======== Given data ========
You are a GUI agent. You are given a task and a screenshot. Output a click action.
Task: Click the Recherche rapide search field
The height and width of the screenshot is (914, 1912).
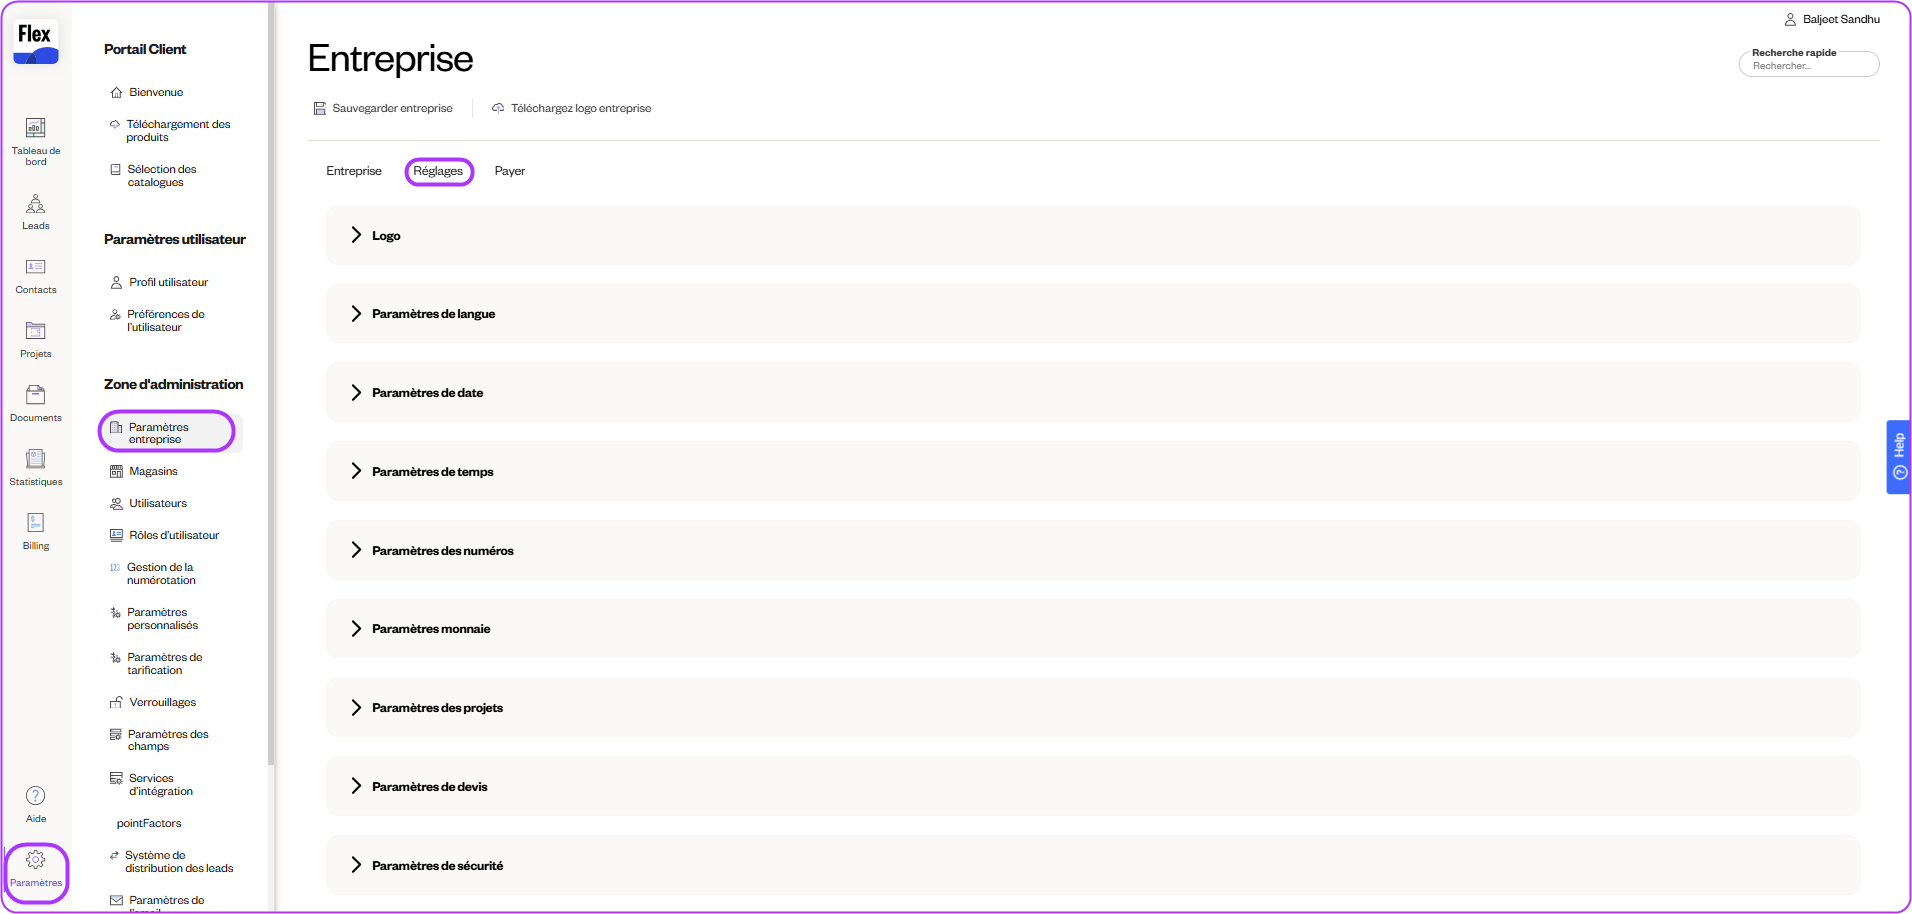[1808, 66]
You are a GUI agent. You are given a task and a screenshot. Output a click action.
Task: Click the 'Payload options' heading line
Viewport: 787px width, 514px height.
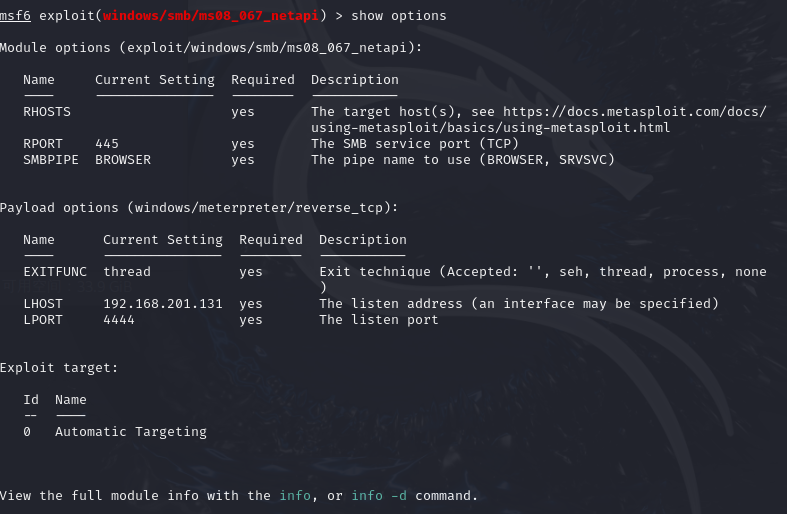[x=199, y=208]
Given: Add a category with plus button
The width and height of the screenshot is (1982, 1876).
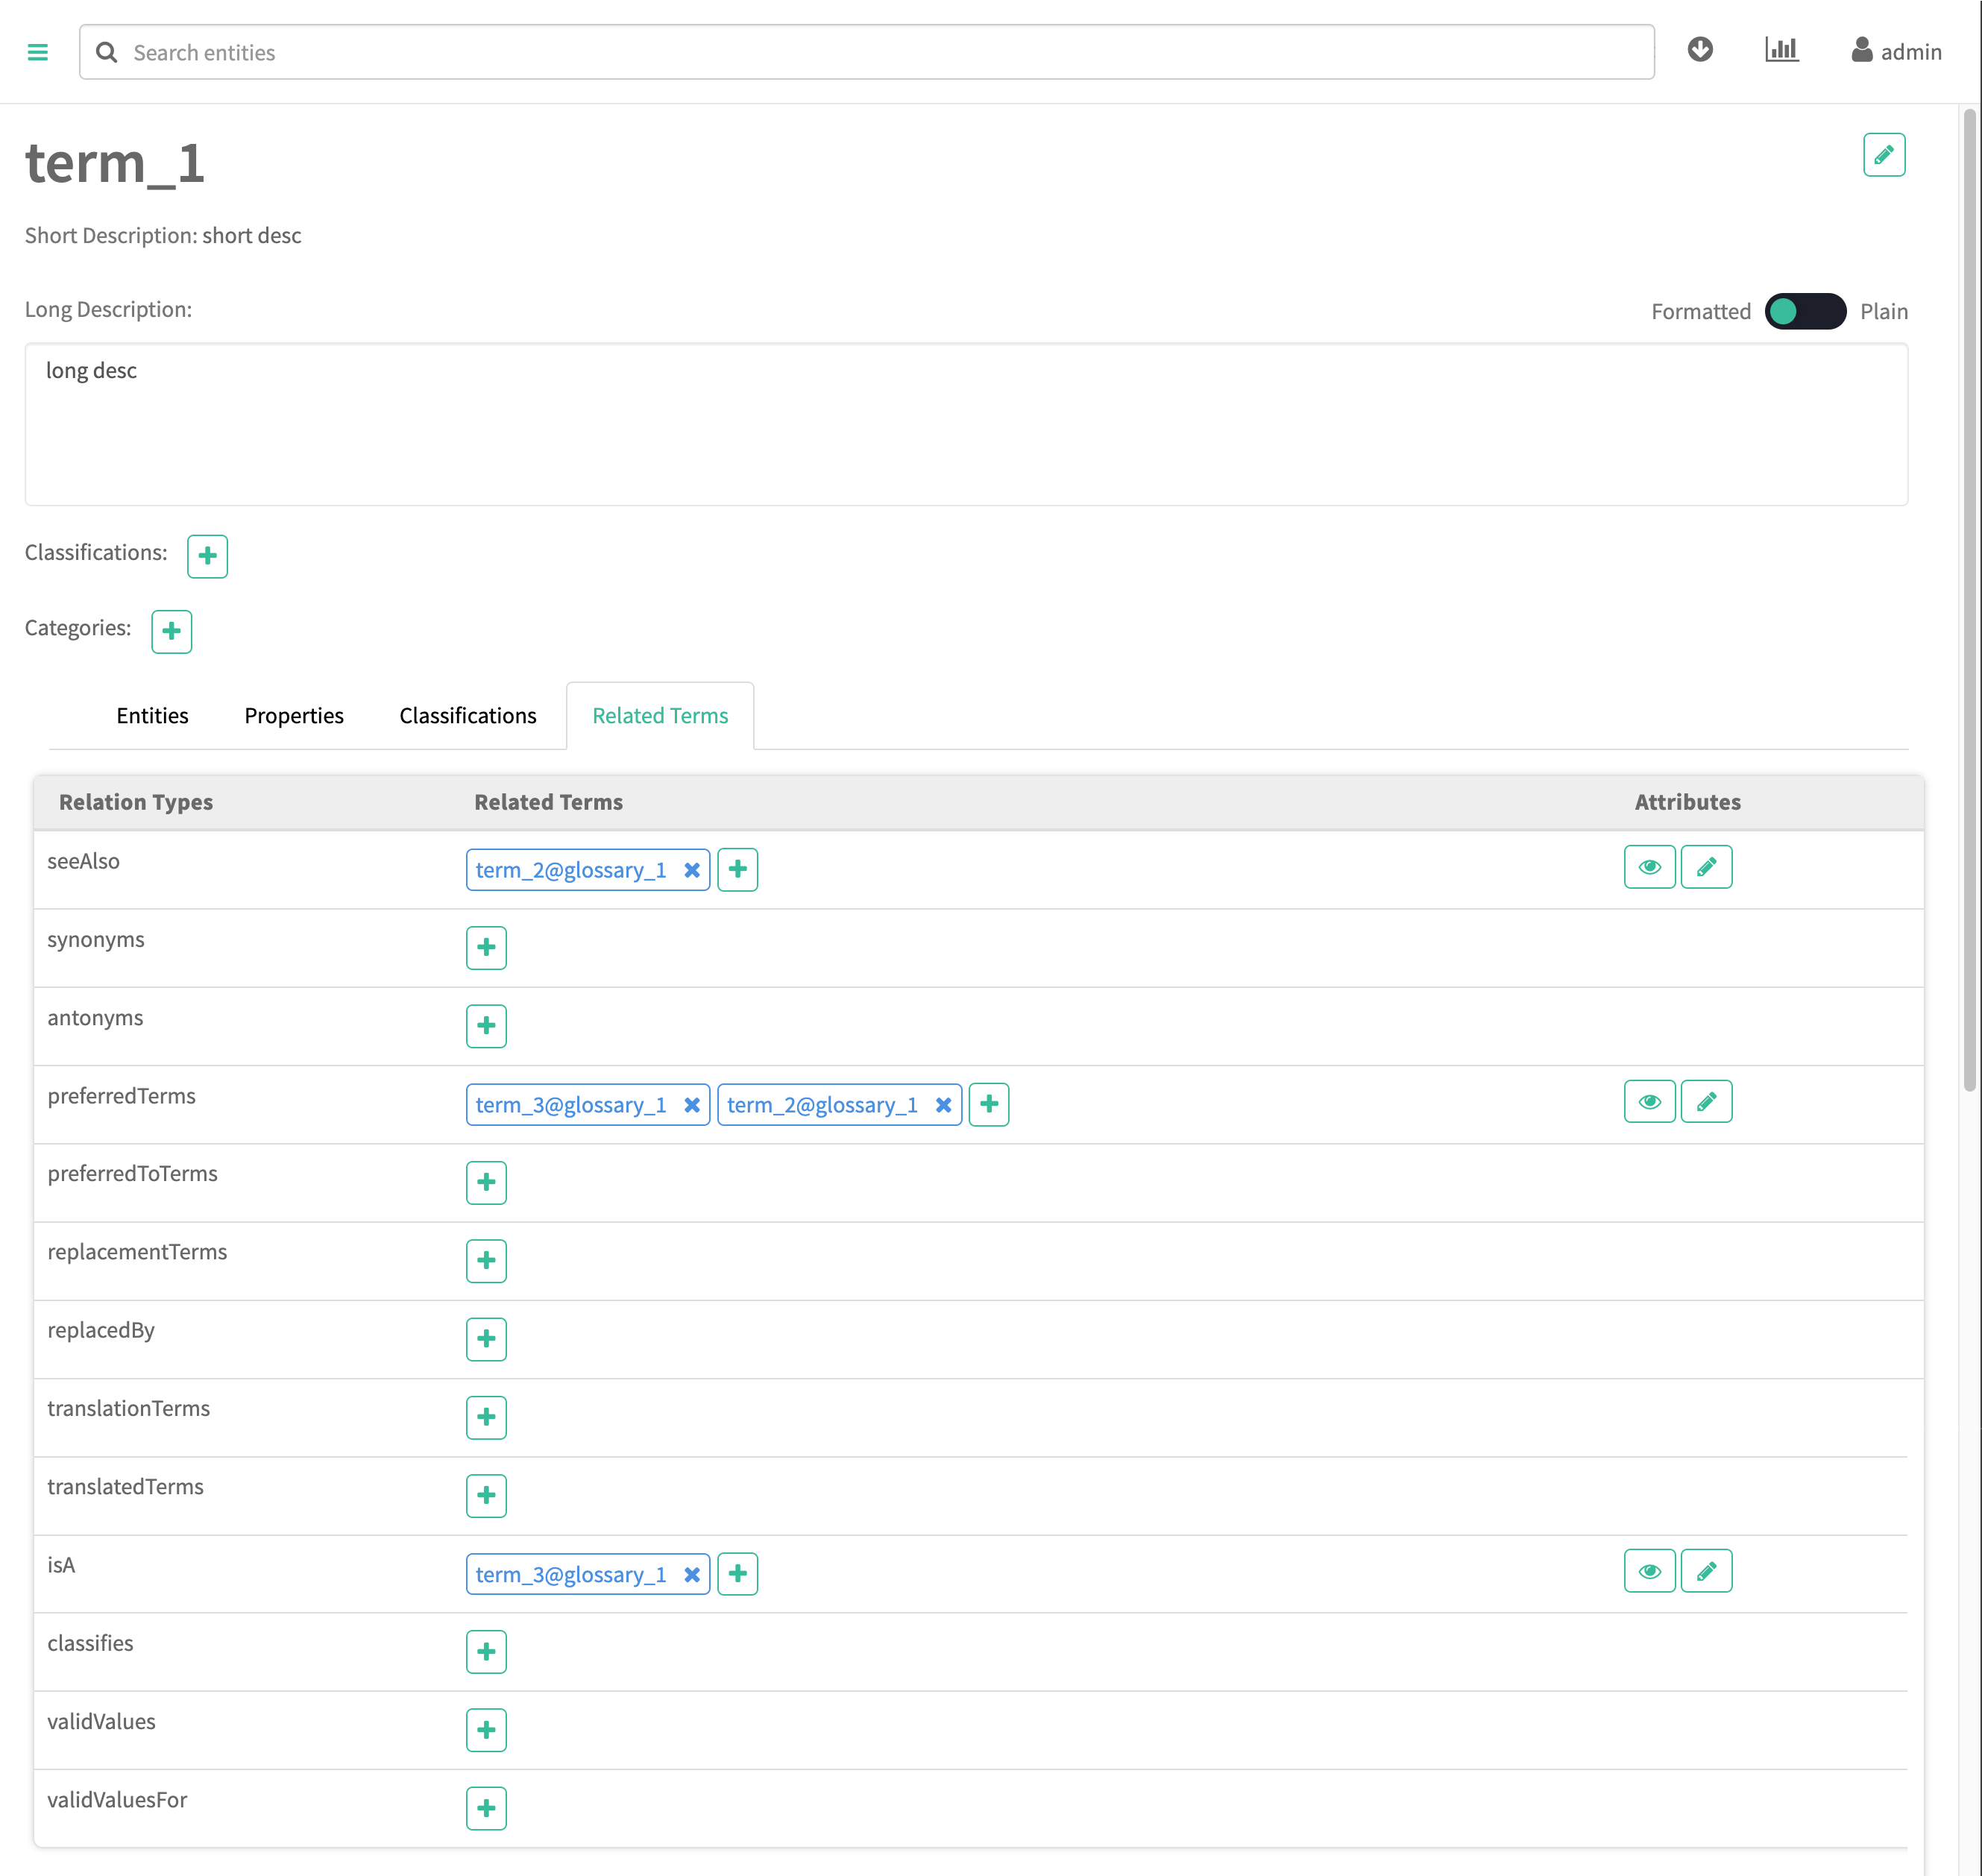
========
To be done: Gather every line in the entries above that contains the word "height", and copy each one.

The output:
The height and width of the screenshot is (914, 1912).
Viewport: 787px width, 514px height.
The width and height of the screenshot is (1982, 1876).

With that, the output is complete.